Think of it from a business standpoint: why expend all the extra energy conceiving of and realizing jokes that some people won’t get, or even notice? Why, once you’re sure that people will pay to see your movie or watch your show, add one drop of humor more? This might seem like—and is—a bizarre way to conceive of humor. It is, all the same, the kind of thinking that undergirds all mass entertainment—any surplus wit or originality are happy exceptions. And given the collective belt-tightening that has been the history of the new millennium so far, it’s not really surprising that comedy should have to play by the same rules.

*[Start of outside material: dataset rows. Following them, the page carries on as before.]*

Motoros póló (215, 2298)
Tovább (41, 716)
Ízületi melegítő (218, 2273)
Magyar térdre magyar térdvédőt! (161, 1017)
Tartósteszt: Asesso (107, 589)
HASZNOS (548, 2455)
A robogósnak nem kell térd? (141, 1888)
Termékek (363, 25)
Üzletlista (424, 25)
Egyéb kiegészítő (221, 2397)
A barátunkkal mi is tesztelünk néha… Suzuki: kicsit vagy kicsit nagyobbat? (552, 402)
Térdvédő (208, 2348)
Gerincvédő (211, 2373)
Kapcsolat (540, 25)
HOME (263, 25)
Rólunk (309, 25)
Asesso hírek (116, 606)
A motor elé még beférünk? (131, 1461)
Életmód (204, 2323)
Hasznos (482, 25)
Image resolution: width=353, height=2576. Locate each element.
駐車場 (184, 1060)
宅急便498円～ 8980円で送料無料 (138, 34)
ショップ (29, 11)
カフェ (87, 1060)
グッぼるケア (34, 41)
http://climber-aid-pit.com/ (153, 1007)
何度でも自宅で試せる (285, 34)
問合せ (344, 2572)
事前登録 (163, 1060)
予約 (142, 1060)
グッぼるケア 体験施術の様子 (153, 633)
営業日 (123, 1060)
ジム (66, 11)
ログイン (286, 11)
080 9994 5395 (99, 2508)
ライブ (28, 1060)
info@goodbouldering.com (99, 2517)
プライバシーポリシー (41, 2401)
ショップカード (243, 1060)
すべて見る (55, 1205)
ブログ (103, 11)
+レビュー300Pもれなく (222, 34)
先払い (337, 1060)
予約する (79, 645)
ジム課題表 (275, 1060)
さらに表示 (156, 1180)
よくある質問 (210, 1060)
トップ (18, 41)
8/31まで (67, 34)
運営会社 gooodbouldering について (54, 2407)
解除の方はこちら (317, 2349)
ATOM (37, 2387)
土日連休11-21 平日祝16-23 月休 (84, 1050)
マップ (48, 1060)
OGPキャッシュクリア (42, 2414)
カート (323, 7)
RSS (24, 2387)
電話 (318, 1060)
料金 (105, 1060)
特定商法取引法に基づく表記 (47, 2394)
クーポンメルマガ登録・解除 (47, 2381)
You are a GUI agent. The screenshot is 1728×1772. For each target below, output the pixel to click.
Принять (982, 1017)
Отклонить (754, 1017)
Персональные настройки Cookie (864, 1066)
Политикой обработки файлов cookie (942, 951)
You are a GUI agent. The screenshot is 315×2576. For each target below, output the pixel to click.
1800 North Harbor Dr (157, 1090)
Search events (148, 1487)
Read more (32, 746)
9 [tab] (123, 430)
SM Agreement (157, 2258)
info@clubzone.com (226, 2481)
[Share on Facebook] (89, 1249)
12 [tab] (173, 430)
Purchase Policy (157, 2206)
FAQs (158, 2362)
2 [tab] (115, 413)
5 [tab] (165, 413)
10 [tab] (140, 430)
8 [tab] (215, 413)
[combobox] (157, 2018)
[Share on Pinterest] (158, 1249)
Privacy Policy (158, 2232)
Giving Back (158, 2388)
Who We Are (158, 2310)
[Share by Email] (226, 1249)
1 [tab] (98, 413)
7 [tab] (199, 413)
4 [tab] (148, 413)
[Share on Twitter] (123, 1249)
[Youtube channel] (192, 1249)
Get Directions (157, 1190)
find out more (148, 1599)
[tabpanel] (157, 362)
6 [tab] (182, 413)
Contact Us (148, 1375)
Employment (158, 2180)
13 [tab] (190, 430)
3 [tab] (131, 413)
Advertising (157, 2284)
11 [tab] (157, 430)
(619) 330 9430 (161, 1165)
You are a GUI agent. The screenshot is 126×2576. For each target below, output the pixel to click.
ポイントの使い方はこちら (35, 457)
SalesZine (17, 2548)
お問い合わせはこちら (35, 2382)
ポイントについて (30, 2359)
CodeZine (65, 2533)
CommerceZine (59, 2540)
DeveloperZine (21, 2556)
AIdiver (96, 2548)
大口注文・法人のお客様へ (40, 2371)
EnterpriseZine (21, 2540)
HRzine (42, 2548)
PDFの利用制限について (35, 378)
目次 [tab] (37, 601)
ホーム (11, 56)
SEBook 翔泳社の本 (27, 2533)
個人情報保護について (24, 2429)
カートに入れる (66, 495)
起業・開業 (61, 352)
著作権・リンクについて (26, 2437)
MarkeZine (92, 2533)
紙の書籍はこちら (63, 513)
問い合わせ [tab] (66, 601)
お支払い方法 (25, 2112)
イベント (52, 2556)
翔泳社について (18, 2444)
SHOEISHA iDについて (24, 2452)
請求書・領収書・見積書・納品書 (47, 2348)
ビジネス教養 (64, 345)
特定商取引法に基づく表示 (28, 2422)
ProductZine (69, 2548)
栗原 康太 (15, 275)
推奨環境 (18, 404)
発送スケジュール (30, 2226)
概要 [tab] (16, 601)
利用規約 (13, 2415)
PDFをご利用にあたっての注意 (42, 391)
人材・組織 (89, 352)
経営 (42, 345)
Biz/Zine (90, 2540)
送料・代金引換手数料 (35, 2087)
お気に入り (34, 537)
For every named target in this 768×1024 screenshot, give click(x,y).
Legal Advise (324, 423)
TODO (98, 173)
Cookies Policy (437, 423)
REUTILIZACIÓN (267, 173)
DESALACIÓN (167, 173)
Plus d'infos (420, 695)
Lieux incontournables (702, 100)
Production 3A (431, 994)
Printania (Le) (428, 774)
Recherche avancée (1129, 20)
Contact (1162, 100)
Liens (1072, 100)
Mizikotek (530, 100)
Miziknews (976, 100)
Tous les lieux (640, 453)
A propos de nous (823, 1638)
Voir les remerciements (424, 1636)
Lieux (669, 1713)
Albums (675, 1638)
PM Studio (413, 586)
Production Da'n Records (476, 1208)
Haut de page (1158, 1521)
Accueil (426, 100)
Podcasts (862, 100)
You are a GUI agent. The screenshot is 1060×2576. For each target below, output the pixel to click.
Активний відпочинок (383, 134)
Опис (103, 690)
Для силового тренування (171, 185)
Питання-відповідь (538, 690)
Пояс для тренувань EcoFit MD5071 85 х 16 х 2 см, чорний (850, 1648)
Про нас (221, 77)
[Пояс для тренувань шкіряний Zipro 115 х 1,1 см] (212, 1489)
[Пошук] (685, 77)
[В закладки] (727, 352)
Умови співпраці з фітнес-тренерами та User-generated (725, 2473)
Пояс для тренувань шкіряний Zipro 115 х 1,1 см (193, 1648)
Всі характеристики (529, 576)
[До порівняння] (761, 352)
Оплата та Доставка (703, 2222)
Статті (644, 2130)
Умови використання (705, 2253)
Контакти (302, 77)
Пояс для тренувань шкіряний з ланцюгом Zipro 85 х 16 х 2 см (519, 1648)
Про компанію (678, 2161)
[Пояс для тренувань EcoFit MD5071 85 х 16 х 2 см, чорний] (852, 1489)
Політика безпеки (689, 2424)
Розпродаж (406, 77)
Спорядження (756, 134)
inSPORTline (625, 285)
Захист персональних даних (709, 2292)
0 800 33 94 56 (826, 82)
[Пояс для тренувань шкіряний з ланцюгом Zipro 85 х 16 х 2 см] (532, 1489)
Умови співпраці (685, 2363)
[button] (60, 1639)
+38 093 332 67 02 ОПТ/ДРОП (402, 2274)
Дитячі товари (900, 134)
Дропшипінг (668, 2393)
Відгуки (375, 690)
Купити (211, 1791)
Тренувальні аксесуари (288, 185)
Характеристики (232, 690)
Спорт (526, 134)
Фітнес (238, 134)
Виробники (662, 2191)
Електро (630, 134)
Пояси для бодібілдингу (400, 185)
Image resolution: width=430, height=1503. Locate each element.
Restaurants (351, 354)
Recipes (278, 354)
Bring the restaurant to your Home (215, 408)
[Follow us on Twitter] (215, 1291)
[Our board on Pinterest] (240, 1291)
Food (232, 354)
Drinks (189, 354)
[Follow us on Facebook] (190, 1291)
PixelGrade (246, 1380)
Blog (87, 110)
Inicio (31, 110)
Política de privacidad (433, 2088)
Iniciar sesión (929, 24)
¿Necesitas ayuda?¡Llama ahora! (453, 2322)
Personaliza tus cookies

It is strange, I’ll admit, to wax sentimental about chicken fat, a style that doesn’t give a damn about my or anyone else’s feelings. But I can’t help it. When I watch most recent comedies, even the ones people assure me are hilarious, I feel like I’m buying a 25-dollar chair from Ikea, some glue-and-plywood wreck that’ll start falling apart the second I sit in it, and may have been designed to fall apart, so I’ll come back to the store and pay 25 dollars more. Chicken fat comedy isn’t like this. Chicken fat is an antique armchair with dovetail joints and no knots, built to last. The more time passes, the more it seems like a relic of another era: an era when America was so rich it could afford to give away some jokes for free.